◆ DOCUMENT TEXT

- Opening Delimiter -

The monsoon winds influence the sea currents to carry these shells closer to the coastline, where they eventually get deposited,” he says. And there’s plenty of work to be done but for a good price. “Around 100 kilograms of shells would, usually, fetch us `4,000 on an average. People in the village collect around 1,200 kg of shells every week,” says Amutha. A contractor or middleman is assigned to organise for a vehicle (often a bullock cart) to pick up the shells and take them to the paint manufacturers. This year, however, heaps of shells remain unaddressed as the manufacturing industry has also taken a hit because of COVID- 19. “The pandemic has affected this source of income as well.

As so many industries manufacturing paint, fertilisers and chemicals that use lime were shut down, we haven’t been able to sell as many shells as we normally would. I used to earn around Rs 4,000 every month, which when combined with the income my husband made doing odd jobs amounted to Rs 12,000 to Rs 15,000 a month. It was more than enough to run our house and pay our children’s school fee,” she narrates. This year, without any of this work, they had to resort to other means to make ends meet. “We survived the first three months of the pandemic by selling Amutha’s wedding jewellery.

In June and July, we were dependent on the rations donated to us by the students of Loyola College. They gave each family five kilograms of rice and toor dal, along with oil, spices and vegetables. They gave us rations twice in two months. The months after that have been very stressful for us because we don’t have anything else to sell, and fishing has also become difficult,” he says. Money being scarce has affected every part of life, including the children’s education that has now become dependent on a smartphone. Conditions are pretty much the same in the neighbouring village of Karungali, just four kilometres away. “All the men in our village work at the L&T factory nearby.

- Closing Delimiter -

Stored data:
- Opening Delimiter -

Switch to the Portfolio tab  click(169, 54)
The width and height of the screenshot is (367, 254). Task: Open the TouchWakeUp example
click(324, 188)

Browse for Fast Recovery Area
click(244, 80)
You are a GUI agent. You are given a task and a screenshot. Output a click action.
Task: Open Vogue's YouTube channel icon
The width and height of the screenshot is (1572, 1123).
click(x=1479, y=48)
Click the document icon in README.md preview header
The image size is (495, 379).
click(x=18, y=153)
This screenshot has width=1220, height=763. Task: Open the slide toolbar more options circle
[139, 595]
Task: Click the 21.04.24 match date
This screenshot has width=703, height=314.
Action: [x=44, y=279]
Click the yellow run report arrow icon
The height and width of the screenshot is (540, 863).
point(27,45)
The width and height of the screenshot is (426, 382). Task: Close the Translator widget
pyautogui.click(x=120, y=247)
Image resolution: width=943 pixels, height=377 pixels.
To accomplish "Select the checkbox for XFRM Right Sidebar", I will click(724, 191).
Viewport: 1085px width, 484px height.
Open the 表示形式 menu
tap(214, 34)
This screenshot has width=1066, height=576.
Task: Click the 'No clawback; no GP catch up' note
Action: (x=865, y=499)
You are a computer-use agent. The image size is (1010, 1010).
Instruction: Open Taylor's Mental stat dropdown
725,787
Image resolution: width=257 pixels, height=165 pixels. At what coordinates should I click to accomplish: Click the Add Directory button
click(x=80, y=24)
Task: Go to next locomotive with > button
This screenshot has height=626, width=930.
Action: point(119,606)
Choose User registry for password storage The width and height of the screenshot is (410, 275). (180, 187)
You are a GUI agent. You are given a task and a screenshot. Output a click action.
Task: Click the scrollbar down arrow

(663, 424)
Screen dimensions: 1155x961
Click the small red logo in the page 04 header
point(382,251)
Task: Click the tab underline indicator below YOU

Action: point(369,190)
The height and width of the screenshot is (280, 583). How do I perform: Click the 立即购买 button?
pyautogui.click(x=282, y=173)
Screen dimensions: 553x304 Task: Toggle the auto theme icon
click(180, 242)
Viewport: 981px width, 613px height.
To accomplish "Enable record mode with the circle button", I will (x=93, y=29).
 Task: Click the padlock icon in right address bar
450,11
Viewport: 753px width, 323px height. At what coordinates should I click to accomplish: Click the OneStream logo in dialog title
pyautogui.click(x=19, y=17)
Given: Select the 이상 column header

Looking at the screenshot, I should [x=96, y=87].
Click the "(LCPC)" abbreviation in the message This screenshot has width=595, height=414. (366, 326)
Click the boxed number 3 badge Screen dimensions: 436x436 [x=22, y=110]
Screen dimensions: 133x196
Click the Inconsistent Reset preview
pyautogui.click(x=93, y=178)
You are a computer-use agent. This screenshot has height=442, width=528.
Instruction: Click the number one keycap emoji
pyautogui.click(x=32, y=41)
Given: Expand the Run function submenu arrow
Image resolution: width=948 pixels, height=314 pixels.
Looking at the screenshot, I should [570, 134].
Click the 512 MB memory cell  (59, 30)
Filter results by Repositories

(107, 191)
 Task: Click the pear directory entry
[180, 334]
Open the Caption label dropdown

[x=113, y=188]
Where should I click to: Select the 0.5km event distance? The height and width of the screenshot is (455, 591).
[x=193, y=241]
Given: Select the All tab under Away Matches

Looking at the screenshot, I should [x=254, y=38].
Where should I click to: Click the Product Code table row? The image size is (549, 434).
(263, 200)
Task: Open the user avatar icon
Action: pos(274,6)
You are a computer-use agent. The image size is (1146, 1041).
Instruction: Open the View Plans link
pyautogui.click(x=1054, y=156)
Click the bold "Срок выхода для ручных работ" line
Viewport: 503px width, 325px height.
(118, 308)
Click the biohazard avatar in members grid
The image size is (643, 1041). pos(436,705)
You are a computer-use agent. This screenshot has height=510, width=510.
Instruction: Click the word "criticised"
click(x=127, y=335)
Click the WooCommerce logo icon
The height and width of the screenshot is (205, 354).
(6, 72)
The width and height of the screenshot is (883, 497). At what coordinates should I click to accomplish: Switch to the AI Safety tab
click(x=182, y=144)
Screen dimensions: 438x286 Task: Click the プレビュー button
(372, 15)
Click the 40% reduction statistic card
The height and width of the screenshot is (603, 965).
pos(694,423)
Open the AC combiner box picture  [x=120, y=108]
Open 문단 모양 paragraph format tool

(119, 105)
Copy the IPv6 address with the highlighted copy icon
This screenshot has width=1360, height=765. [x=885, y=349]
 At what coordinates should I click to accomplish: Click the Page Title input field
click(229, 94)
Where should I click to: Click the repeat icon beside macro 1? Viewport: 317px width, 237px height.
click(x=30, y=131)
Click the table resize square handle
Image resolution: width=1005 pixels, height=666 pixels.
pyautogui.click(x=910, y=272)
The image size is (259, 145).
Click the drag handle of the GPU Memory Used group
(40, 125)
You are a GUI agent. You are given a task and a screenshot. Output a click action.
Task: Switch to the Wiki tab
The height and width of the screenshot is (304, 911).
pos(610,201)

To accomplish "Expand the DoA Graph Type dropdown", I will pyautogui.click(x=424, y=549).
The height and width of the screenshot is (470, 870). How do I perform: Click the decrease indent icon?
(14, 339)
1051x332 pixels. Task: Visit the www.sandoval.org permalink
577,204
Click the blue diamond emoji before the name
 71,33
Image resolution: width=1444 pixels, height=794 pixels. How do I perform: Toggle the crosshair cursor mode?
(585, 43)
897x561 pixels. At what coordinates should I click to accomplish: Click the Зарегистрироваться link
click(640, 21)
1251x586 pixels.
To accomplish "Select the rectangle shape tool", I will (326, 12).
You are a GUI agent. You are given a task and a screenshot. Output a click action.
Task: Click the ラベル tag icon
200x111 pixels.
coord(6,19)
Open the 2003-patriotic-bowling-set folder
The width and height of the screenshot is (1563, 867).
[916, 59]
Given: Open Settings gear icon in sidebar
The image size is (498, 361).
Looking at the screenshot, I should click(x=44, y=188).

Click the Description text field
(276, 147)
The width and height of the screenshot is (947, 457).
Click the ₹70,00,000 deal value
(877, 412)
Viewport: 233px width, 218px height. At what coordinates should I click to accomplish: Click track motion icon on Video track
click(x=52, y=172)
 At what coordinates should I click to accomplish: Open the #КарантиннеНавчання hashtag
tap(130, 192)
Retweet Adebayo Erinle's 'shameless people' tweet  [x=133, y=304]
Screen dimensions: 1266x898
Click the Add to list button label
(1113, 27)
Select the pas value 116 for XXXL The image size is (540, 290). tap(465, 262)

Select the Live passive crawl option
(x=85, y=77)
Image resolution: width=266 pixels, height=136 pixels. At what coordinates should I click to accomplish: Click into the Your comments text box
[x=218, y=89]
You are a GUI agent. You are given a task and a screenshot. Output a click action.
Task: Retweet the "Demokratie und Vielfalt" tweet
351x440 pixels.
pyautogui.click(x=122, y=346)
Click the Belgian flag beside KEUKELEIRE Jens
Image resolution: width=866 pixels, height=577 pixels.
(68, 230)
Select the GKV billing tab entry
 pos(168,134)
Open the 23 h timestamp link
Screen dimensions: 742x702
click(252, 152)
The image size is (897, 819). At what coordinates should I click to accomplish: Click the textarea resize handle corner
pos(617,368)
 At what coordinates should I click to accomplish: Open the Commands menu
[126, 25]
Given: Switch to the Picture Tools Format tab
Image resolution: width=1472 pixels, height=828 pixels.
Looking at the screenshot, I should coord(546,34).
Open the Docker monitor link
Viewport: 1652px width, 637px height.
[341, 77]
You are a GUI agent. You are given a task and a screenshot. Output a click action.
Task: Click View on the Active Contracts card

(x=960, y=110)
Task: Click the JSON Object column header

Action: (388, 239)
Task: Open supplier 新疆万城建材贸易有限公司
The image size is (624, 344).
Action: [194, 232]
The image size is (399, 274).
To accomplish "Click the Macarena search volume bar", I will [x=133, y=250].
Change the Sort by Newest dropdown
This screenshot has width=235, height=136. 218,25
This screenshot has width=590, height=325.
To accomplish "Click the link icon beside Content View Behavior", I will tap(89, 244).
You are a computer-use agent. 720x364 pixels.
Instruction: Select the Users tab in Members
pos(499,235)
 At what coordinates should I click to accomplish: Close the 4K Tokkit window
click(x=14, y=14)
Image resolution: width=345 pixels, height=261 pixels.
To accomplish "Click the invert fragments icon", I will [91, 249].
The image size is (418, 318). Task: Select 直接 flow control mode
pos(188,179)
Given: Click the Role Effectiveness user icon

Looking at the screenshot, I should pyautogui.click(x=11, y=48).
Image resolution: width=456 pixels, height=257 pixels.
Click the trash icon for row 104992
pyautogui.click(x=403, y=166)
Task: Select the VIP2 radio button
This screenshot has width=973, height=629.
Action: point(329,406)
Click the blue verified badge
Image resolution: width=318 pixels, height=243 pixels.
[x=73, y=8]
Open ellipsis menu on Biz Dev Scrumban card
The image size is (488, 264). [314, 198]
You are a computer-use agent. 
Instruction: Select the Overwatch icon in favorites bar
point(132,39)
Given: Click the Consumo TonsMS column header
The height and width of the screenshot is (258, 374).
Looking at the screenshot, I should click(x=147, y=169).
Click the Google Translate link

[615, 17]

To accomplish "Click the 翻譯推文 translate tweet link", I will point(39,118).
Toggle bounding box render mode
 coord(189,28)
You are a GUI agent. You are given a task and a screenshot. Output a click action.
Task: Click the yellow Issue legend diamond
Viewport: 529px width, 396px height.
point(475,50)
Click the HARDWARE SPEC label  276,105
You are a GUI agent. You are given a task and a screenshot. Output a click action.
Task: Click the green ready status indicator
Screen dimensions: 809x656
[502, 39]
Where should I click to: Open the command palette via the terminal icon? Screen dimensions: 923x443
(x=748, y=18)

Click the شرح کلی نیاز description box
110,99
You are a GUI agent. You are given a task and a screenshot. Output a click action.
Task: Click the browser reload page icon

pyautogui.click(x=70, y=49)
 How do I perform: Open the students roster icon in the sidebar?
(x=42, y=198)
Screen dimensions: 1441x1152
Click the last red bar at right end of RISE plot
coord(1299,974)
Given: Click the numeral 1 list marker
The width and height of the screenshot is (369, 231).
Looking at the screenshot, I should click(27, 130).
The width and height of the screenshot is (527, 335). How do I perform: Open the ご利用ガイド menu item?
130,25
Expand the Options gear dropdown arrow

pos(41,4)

- Closing Delimiter -

◆ INSTRUCTIONS FOR THE TASK
Please reproduce the shell-collecting text above word for word, beginning at the words "In June and" and stopping after "L&T factory nearby.".

◆ RESPONSE BOX
In June and July, we were dependent on the rations donated to us by the students of Loyola College. They gave each family five kilograms of rice and toor dal, along with oil, spices and vegetables. They gave us rations twice in two months. The months after that have been very stressful for us because we don’t have anything else to sell, and fishing has also become difficult,” he says. Money being scarce has affected every part of life, including the children’s education that has now become dependent on a smartphone. Conditions are pretty much the same in the neighbouring village of Karungali, just four kilometres away. “All the men in our village work at the L&T factory nearby.